Muzułmanie w Europie i Polsce
Zaznaczone na czerwono są państwa gdzie procent muzułmanów przekroczył 15%, a w znacznej większości z nich wskażnik ten puka do liczby 40%.
Islam a my
W Warszawie buduje się szósty albo siódmy meczet. Muslimów pojawia się coraz więcej. Musimy sobie zdać sprawę że tak naprawdę panuje teraz epidemia którą na zachodzie się tłumaczy takimi słowami - nie wyplenimy bo nie wypada. Ktoś powiedział, chyba to był Kadafi, że nie ma sensu używać przemocy żeby podbić świat. Wystarczy tylko pojawić się w danym miejscu i się rozmnożyć. Wyobraż sobie że idziesz na miasto w święta Bożego Narodzenia i widzisz taką samą szarość jak każdego innego dnia, a choinka bożonarodzeniowa stoi tylko w jednym miejscu wyznaczonym przez miasto. Myślę że nawet niewierzący by się z tym dziwnie czuł. Paskudna sytuacja, nie? I tak już się dzieje, dla przykładu - w Berlinie jest zakaz celebrowania publicznie świąt Bożego Narodzenia a w jakimś szwedzkim mieście szwedzi padli ofiarą muslimów bo ci z kolei zabronili im wystawiać choinki na swoich podwórkach. Co się dzieje w Paryżu? Nielegalne pochody, publiczne modły na ulicach i blokowanie komunikacji.
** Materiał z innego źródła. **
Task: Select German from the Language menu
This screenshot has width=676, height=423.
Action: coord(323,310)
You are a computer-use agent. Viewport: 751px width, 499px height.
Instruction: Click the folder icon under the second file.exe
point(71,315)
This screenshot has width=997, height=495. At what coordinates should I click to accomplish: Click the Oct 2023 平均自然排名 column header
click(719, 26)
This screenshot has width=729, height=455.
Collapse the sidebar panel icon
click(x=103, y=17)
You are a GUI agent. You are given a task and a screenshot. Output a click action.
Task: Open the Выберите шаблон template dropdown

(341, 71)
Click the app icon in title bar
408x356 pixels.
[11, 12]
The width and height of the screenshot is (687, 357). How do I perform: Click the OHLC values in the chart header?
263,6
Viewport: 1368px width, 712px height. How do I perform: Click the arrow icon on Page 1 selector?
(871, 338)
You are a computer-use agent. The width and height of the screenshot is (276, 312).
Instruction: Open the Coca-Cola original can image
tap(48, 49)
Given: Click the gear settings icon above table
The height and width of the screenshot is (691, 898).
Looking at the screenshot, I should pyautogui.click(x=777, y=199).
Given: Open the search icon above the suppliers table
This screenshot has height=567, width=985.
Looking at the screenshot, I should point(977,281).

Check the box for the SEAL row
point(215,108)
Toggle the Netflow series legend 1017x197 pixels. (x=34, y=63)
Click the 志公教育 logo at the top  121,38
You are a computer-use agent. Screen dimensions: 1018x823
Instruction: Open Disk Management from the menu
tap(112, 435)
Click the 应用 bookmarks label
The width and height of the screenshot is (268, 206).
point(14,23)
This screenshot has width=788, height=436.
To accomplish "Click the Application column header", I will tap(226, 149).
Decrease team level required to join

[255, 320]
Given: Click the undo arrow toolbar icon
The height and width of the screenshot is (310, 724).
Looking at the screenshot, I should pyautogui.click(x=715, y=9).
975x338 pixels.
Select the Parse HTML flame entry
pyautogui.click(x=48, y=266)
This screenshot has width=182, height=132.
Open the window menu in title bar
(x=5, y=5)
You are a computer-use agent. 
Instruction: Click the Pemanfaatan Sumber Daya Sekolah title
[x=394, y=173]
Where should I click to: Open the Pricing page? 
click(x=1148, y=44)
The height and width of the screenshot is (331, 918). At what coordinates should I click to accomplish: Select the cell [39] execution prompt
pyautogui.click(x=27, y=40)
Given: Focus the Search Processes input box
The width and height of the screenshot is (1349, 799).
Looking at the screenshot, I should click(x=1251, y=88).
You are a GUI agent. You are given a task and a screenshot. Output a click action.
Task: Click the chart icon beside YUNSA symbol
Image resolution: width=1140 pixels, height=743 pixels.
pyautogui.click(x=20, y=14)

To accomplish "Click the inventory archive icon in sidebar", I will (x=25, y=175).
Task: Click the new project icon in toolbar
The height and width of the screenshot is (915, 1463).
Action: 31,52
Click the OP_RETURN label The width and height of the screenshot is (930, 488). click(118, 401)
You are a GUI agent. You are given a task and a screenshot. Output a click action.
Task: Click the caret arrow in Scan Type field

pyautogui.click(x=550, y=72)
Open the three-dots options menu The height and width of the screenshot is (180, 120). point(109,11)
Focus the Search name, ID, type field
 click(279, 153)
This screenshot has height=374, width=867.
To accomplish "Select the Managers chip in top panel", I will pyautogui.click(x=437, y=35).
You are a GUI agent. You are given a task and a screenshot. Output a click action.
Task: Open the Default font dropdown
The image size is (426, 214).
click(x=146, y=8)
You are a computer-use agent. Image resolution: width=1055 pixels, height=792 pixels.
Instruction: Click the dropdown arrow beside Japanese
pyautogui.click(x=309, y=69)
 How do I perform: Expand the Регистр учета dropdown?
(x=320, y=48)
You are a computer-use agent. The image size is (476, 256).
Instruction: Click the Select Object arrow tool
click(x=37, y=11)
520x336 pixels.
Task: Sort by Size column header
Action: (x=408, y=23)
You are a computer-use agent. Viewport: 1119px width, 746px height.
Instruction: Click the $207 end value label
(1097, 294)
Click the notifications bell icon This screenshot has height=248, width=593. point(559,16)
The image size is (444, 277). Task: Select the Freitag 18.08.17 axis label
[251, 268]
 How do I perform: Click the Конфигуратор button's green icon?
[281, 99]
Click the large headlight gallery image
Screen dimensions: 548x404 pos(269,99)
Nie wiem czy zacytuję to słowo w słowo ale na pewno zrobię to w dobrym kontekście. Ktoś z rządu niemieckiego powiedział:
'To już jest pewne że co najmniej do roku 2050r. Niemcy staną się republiką islamską'
III Wojna Światowa?
Aktualnie wojny trwają na Bliskim Wschodzie. Muslimy bronią się zepsutymi kałachami a i tak jakoś ciągle są w stanie walczyć. Wyobraż sobie teraz że 2050r. dobrze wyszkolona i wyposażona armia niemiecka będzie składała się co najmniej w 95% z muslimów. Wtedy oni spokojnie będą zdolni do zgnojenia reszty cywilizowanego i katolickiego świata. W Koranie jasno jest objaśnione że niewiernego należy nawrócić, a w przeciwnym przypadku - zabić, więc nie ma możliwości w takiej sytuacji liczyć na jakąkolwiek ugodę w postaci własnego kraju (coś tak jak Izrael). Teraz jest wszystko pięknie, uśmiechają się i chodzą po ulicach, ale to tak naprawdę wilk w owczej skórze. Wyobraż sobie że masz 50 lat, siedzisz kulturalnie w domciu popijając piwko, a tu nagle muslimsko-niemiecki oddział wbija na twoje podwórko i mówi że zabiera twoją ośmioletnią wnuczkę bo któremuś z nich się upodobała. Cywilizowany katolicki/żydowski/protestancki/prawosławny żołnierz nie zrobiłby tego bo na to się nie godzi. A muslimom na to pozwala nie tylko prawo ale też i religia. I tak oto twoja wnuczka staje się żoną numer siedem Abdula Abdulskiego.
Jak temu zapobiec?
Nie chcę rozsiewać żadnej propagandy. Jedno jest pewne - Francja, Niemcy i Hiszpania na pewno przepadły. Reszta może się bronić. My jesteśmy w komfortowej sytuacji jeśli chodzi o muslimów w Polsce bo ich po prostu aż tak dużo nie ma. Wszyscy oskarżają Izrael o bezlitosne morderstwa na Palestyńczykach, Amerykę o finansowanie Izraela. Wiem że ktoś może uznać to za okrutne ale może i to dobrze że tak się dzieje. Może potrzebujemy kolejnego Hitlera? Moim zdaniem trzeba zawierać jakieś pakty między krajami póki co - niezislamizowanymi. Kto wie czy to nie Rosja i państwa byłego ZSRR rozdzadzą karty w sprawie islamskiej Europy. Zamknijmy granicę i zezwalajmy na dłuższy pobyt wizami. Niemieckich, Francuskich i Hiszpańskich muslimów nie przesiedlisz od tak na Bliski Wschód.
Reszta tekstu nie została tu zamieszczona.